Korban penyerangan seks di Stanford menjadi simbol yang kuat
SAN FRANSISCO – Dengan surat setebal 12 halaman yang penuh kemarahan dan gamblang ke pengadilan, wanita muda yang menjadi pusat kasus pelecehan seksual di Universitas Stanford langsung menjadi simbol keberanian dan ketahanan yang kuat bagi korban kejahatan seks lainnya, namun tetap anonim.
Pernyataannya yang dibagikan secara luas disebut-sebut sebagai bacaan wajib bagi anak laki-laki dan laki-laki muda serta sumber kekuatan bagi perempuan lain yang menjadi korban kekerasan seksual. BuzzFeed dan The Washington Post mempostingnya secara online, dan Ashleigh Banfield dari CNN membaca hampir semuanya saat siaran.

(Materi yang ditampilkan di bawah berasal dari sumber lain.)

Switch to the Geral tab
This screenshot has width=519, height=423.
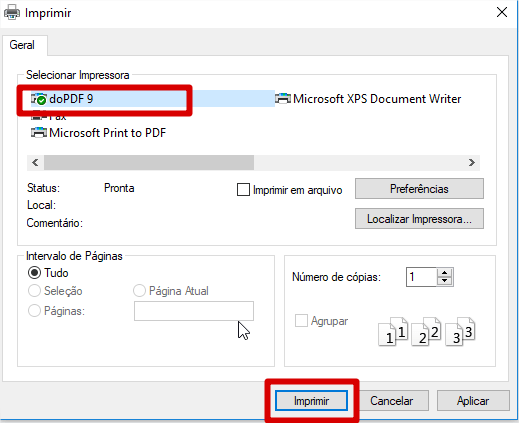click(x=22, y=45)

Di dalamnya, wanita tersebut mengingat kekosongan yang dia rasakan setelah serangan itu, mengungkapkan kemarahannya atas kurangnya penyesalan penyerangnya dan merinci pemeriksaan invasif di rumah sakit, menceritakan tentang perawat yang biasa mengukur goresan di tubuhnya dan berapa banyak jarum pinus yang bisa digunakan untuk mengukur goresan di tubuhnya. mengisi kantong kertas keluar dari rambutnya.
“Yang membuat saya menangis adalah betapa beraninya dia,” kata Victoria Kress, yang mengajar konseling di Youngstown State University di Ohio dan bekerja dengan korban kekerasan seksual. “Tidak lazim bagi seseorang untuk tampil dengan cara seperti ini.”
Kehebohan nasional meletus minggu lalu ketika hakim menjatuhkan hukuman enam bulan penjara kepada penyerang wanita tersebut, Brock Turner, mantan perenang berusia 20 tahun di Stanford, yang memicu kritik bahwa seorang atlet bintang dari latar belakang istimewa menerima perlakuan khusus. Jaksa meminta hukuman enam tahun penjara.
Kemarahan bertambah ketika diketahui bahwa ayah Turner telah mengirimkan surat kepada hakim yang mengeluh bahwa putranya telah membayar mahal “untuk pertunjukan selama 20 menit”.
Korban tidak melapor secara terbuka di luar pengadilan, dan hanya sedikit yang diketahui tentang dirinya selain usianya – 23 tahun – dan bahwa dia bukan mahasiswa Stanford. Dia diserang ketika dia terbaring tak sadarkan diri di balik tong sampah pada bulan Januari 2015 setelah minum-minum di pesta persaudaraan, kata pihak berwenang. Dia mengatakan dia tidak ingat penyerangan itu.
Dalam pernyataannya, dia mengatakan dia nantinya akan mengetahui dari laporan berita bagaimana dia ditemukan telanjang. Dia tidak segera memberi tahu pacar dan orang tuanya tentang serangan itu, berpura-pura bahwa semuanya tidak nyata, katanya. Dia tidak berbicara, makan atau tidur.
Namun dia juga berterima kasih kepada orang tua, saudara perempuan, pacar dan teman-temannya atas dukungan mereka dan kepada jaksa yang “tidak pernah meragukan” dirinya.
Para ahli mengatakan dia secara efektif menyoroti hambatan pemulihan yang dihadapi korban kekerasan seksual dan dukungan yang mereka perlukan agar berhasil.
“Kami tahu ada hal-hal seperti dipercaya, didukung oleh orang-orang di sekitar Anda yang dapat membantu dalam hal pemulihan,” kata Victoria Banyard, seorang profesor psikologi di Universitas New Hampshire yang mempelajari efek jangka panjang dari kekerasan seksual .
Dalam pesan teks baru-baru ini, wanita tersebut mengatakan kepada jaksa bahwa dia tetap anonim untuk melindungi identitasnya, tetapi juga sebagai pernyataan.
“Saya datang kepada Anda sebagai seorang wanita yang ingin didengarkan,” tulisnya. “Ya, masih banyak lagi yang ingin kuceritakan padamu tentang diriku. Untuk saat ini aku adalah setiap wanita.”